I recently stumbled across Good Software Takes Ten Years from Joel Spolsky’s Blog. In this article, he recites from his own experiance and the brief history of software development a number of stories and common pitfalls of succesful commercial software products. Granted, these applications might not be my favourites to use (Lotus Notes and Microsoft Word), but they were succesful in the sense that they are used by millions of people.

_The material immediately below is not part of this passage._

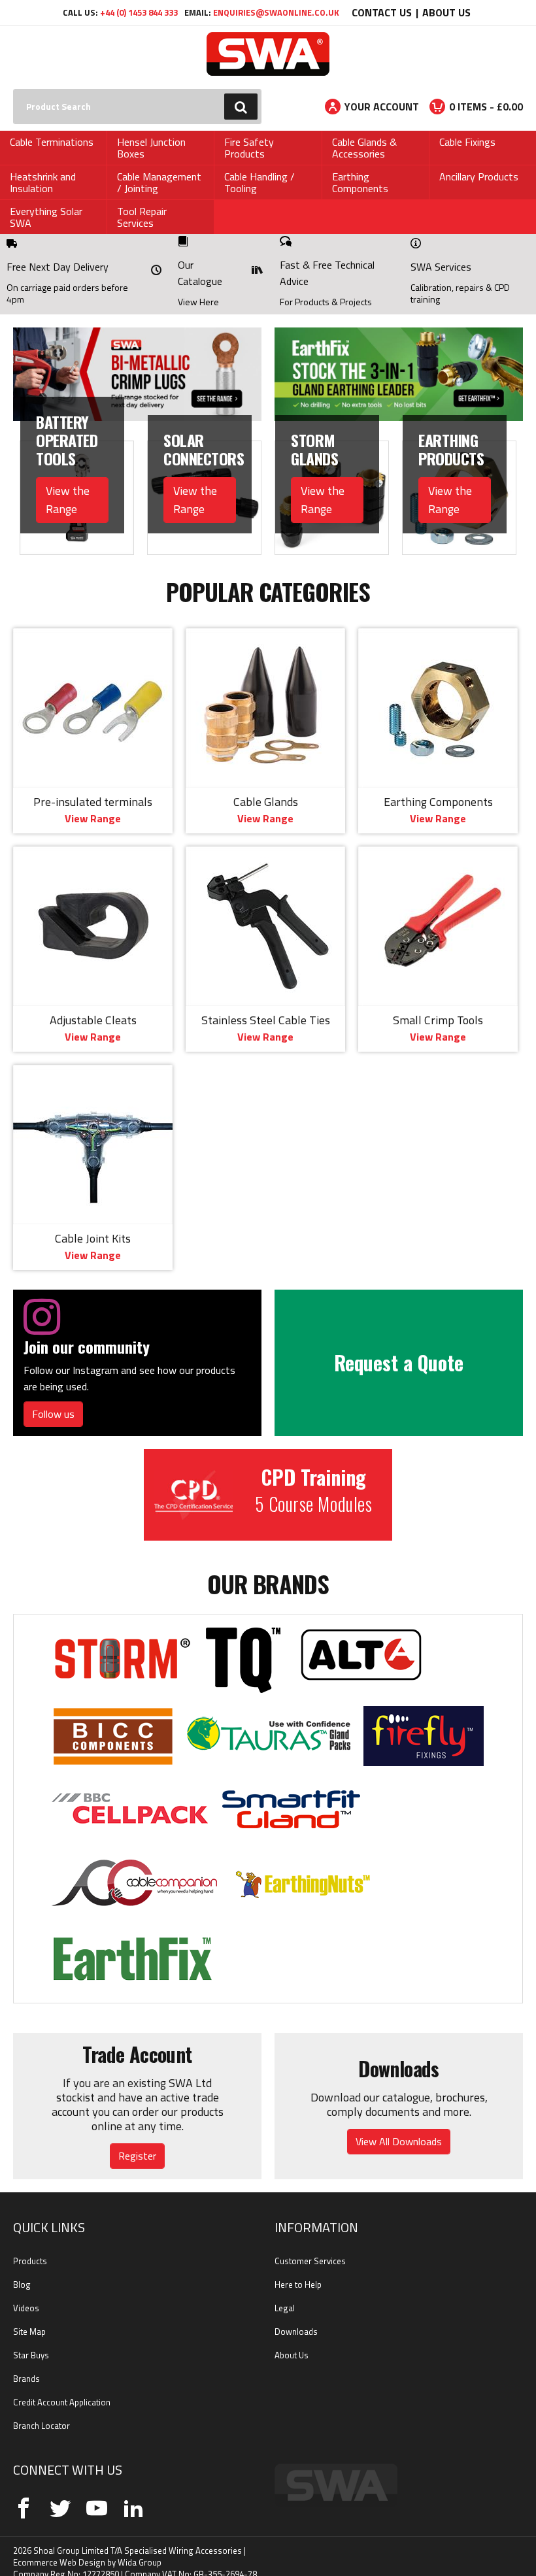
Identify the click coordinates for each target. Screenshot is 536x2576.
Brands (26, 2362)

Lotus Notes for instance, was released five years after development, and it took another six years before the user base started to really grow. As an example from my own experience, we’re using Linux on our laptops and servers, an open source variant of Unix. Unix exists since at least the 70′s. In the first twenty years of its’ existence, high-priced unix workstations and servers were mainly to be found in universities and corporate research and development environments. Now, after over thirty years, through Linux (and to a lesser extent, FreeBSD and its’ derivative, MacOS-X) it is spreading to a much larger user-base.
Starting last December, I am programming on the e-laborateproject. Not exactly a long-running project. It is, however, based on i-tor, open-source software that has developed through several projects starting January 2002. So, I-tor is now in its third year. Having been involved as a coach and programmer, I can recognize several of the pitfalls Joel Spolsky managed in the project.
Having been there, I can say, that it is possible to survive those pitfalls, even if you’ve stepped right in them.